That hasn't satisfied some Republicans who have pressed for a special prosecutor.
Last Thursday, Defense Secretary Leon Panetta and Gen. Martin Dempsey, chairman of the Joint Chiefs of Staff, testified in closed session before the House Armed Services Committee on the leaks. The committee's chairman, Rep. Howard "Buck" McKeon, R-Calif., told reporters afterward that he did not believe the Pentagon was responsible for recent national security leaks.
"I feel pretty secure they were not" from the Pentagon, McKeon said after the three-hour hearing.
Separately, the Pentagon announced that it was taking new steps to try to clamp down on leaks of classified information, saying unauthorized disclosures undermine national security and in some cases rise to the level of criminal acts.
Pentagon press secretary George Little said Panetta has ordered him to join the Pentagon's top intelligence official in monitoring all "major, national level" news media reports for unauthorized disclosures of secrets.
Panetta also reiterated guidance issued by his predecessor, Robert Gates, that the Pentagon's public affairs office should be the only source of defense information provided to the news media in Washington.
Feinstein said her committee would meet Tuesday to craft legislation that would address the leaks of classified information, including additional authorities and rules to stop the leaks.
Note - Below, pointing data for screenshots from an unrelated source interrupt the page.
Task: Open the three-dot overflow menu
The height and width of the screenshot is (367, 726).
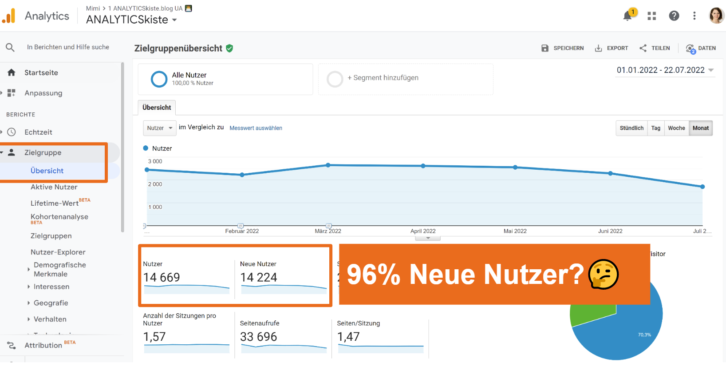Action: (694, 16)
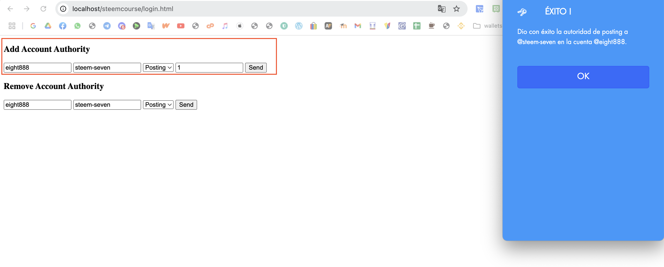This screenshot has width=664, height=267.
Task: Bookmark this page with the star icon
Action: [457, 9]
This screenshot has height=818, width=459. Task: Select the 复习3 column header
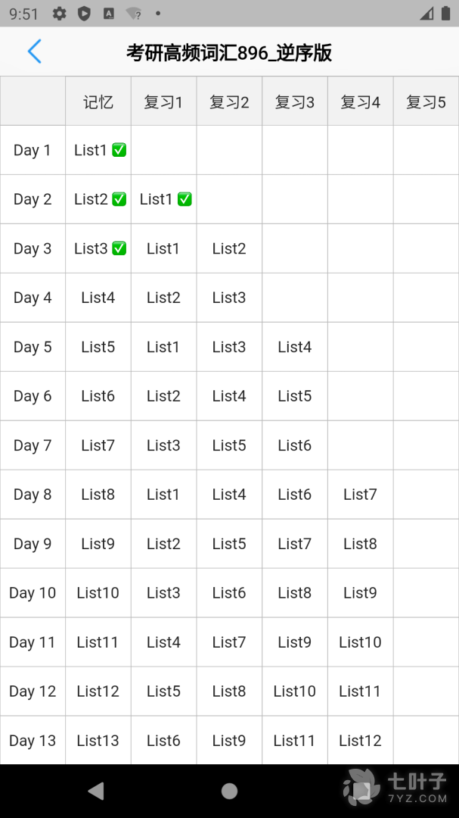coord(295,101)
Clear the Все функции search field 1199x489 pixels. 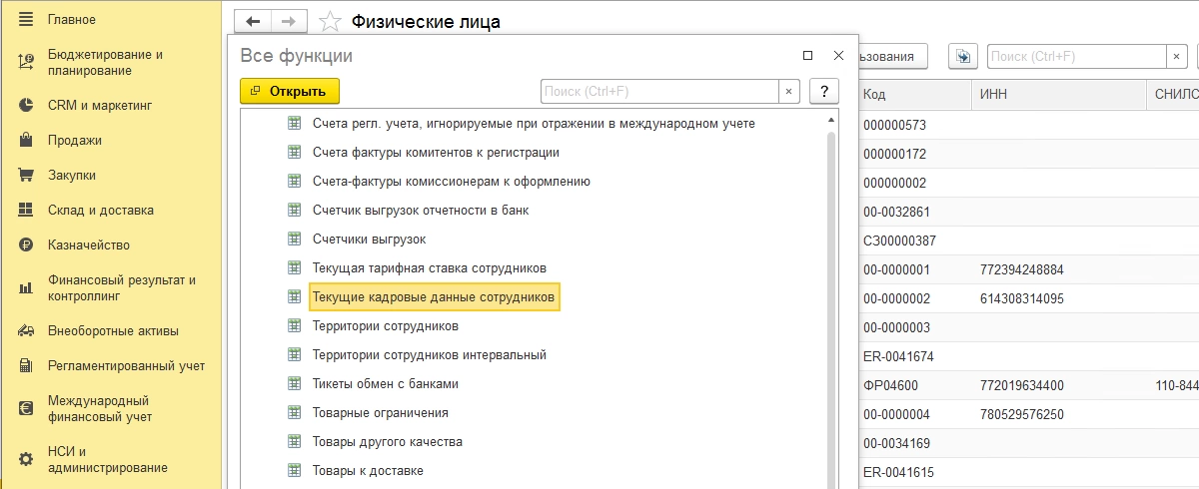[788, 91]
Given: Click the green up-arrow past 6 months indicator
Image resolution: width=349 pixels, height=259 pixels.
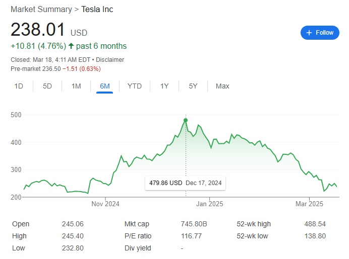Looking at the screenshot, I should pos(72,46).
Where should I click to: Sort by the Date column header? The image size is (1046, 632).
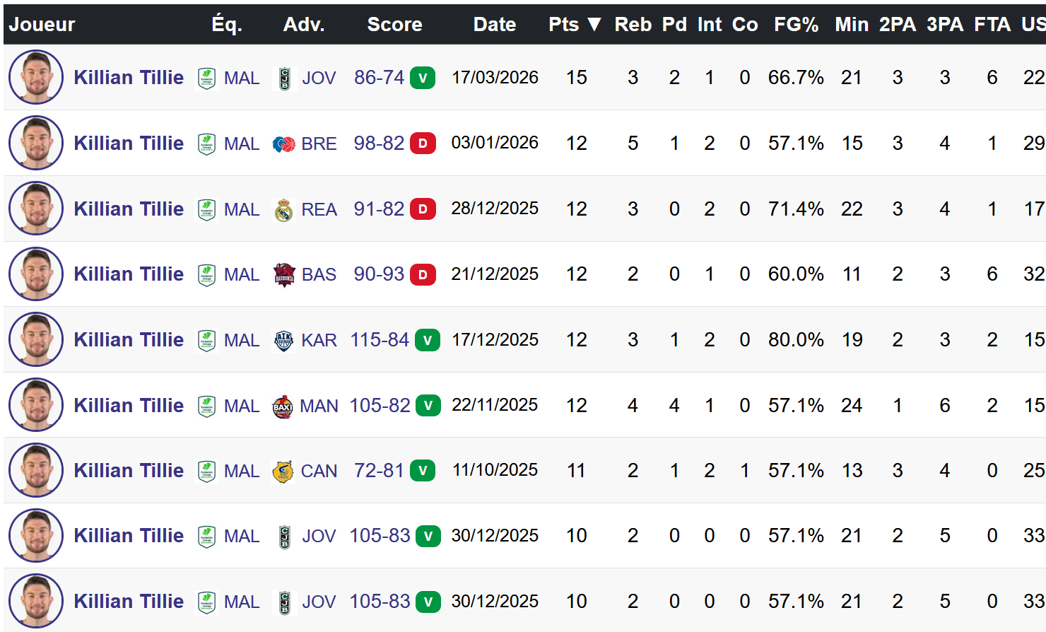494,23
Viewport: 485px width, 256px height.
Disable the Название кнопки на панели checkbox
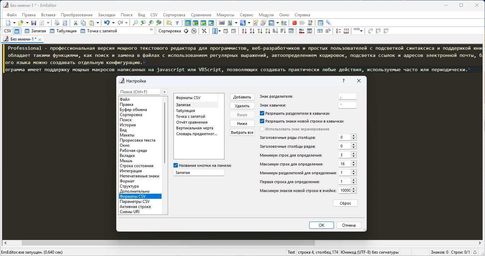coord(175,165)
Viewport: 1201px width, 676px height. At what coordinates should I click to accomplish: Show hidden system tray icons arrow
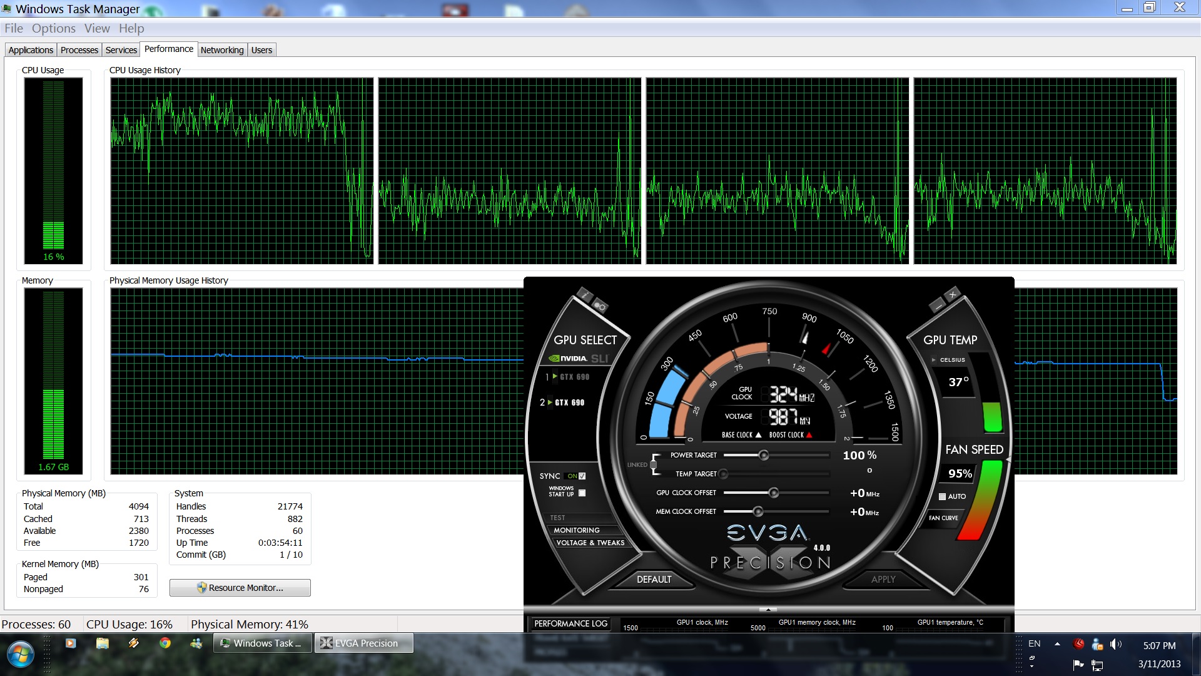[1057, 644]
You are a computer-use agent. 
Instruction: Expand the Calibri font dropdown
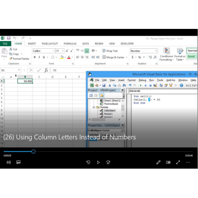[54, 51]
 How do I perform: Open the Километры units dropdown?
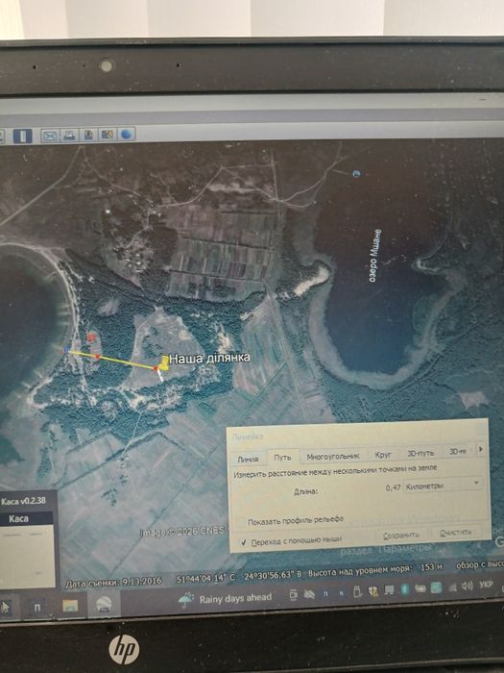443,486
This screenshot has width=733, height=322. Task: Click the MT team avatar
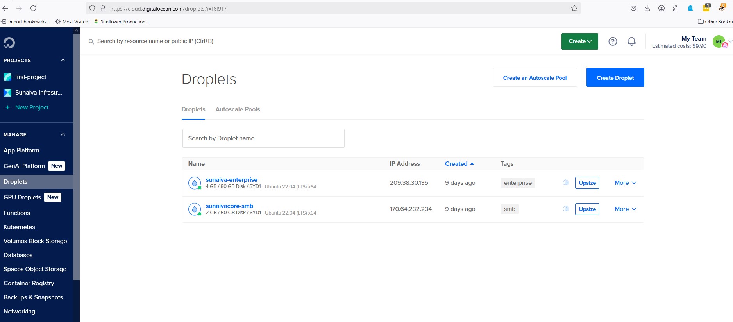pyautogui.click(x=719, y=41)
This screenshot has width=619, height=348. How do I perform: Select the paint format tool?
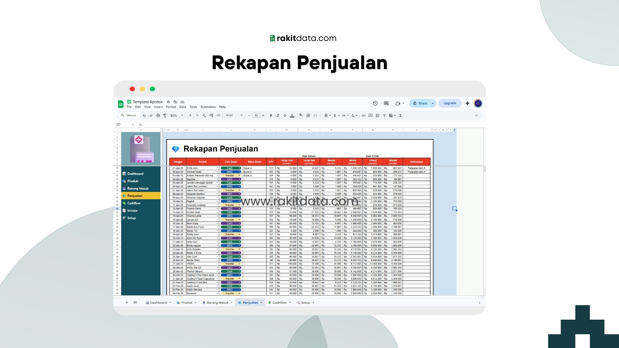[165, 115]
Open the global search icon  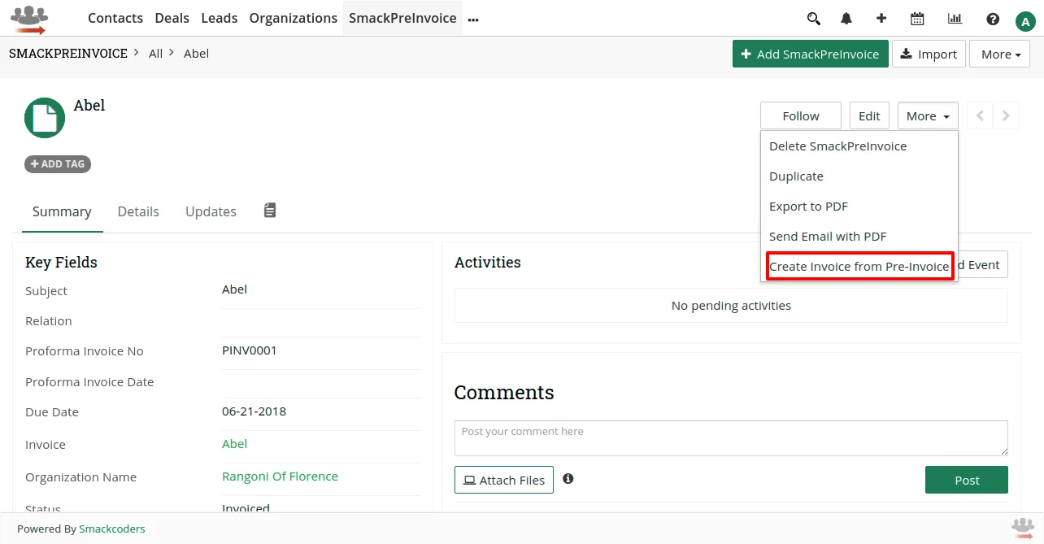[813, 18]
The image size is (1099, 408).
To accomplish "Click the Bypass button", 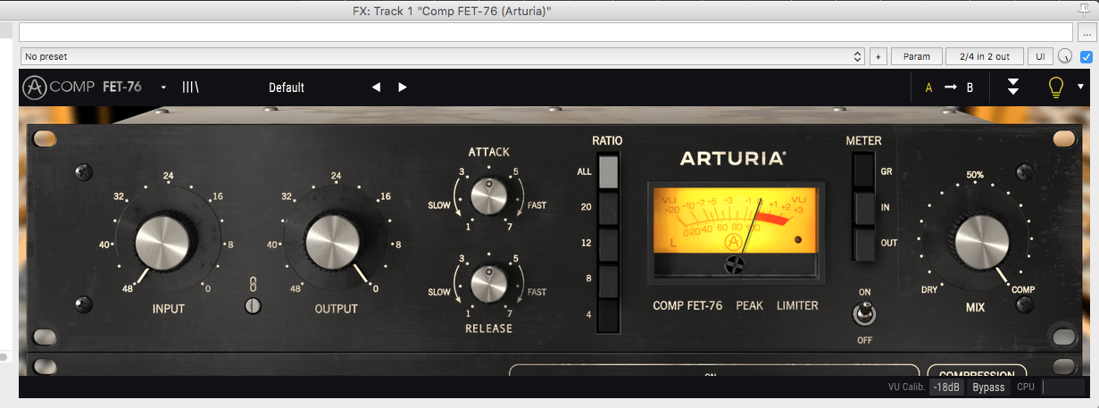I will 988,387.
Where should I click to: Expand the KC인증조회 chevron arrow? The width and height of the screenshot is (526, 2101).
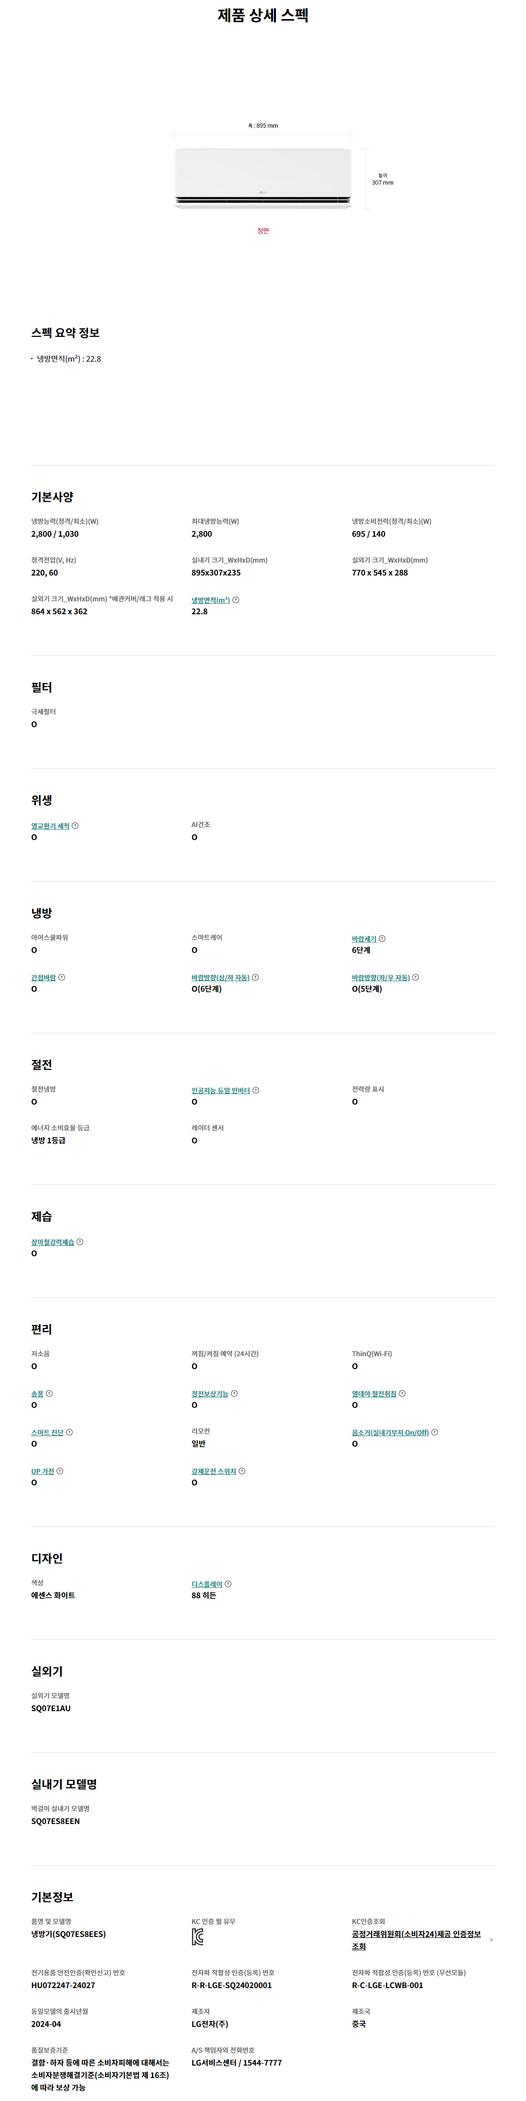click(491, 1940)
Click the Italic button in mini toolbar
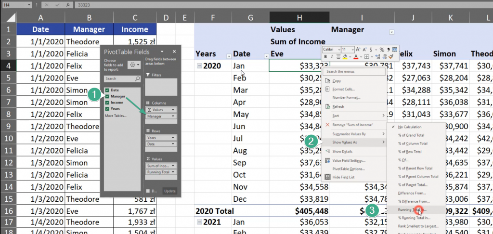The width and height of the screenshot is (493, 234). click(332, 57)
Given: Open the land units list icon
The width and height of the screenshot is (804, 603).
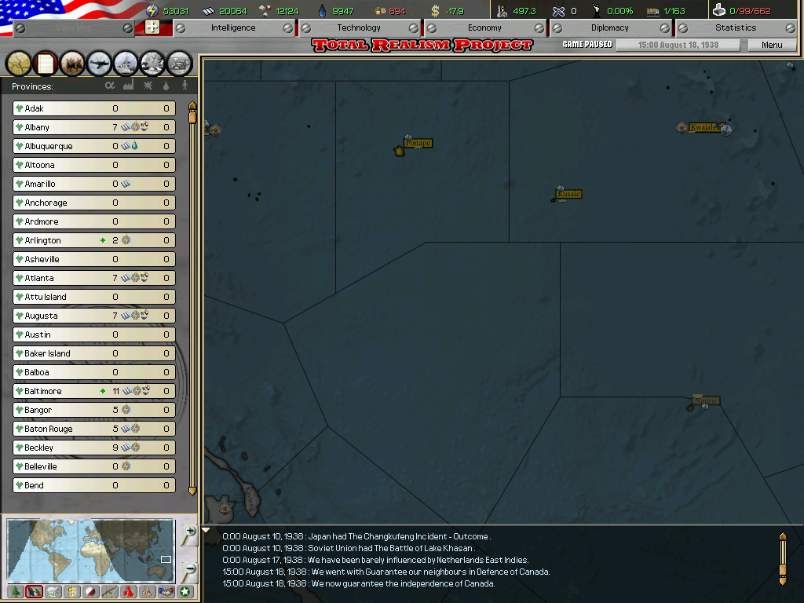Looking at the screenshot, I should click(x=72, y=62).
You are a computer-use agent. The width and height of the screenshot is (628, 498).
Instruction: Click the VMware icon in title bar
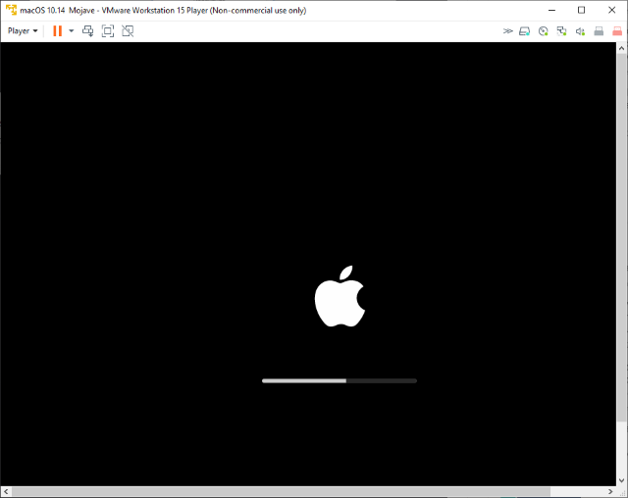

Her comments came as U.S. officials said the number of people with access to some of the nation's most carefully guarded secrets topped 4.86 million in 2011.
That's up from 4.7 million people granted security clearances the year before, likely reflecting new hires approved by Congress as part of expanded clandestine operations in the Obama administration.
The latest intelligence report to Congress also corrects previous figures, to reflect new guidance that everyone with access to such information be counted — even if they never used the data or no longer hold a job that requires the clearance.
Clearance levels range from confidential to secret to top secret. Top secret clearances in 2011 numbered 1.4 million, down slightly from 1.43 million the year before.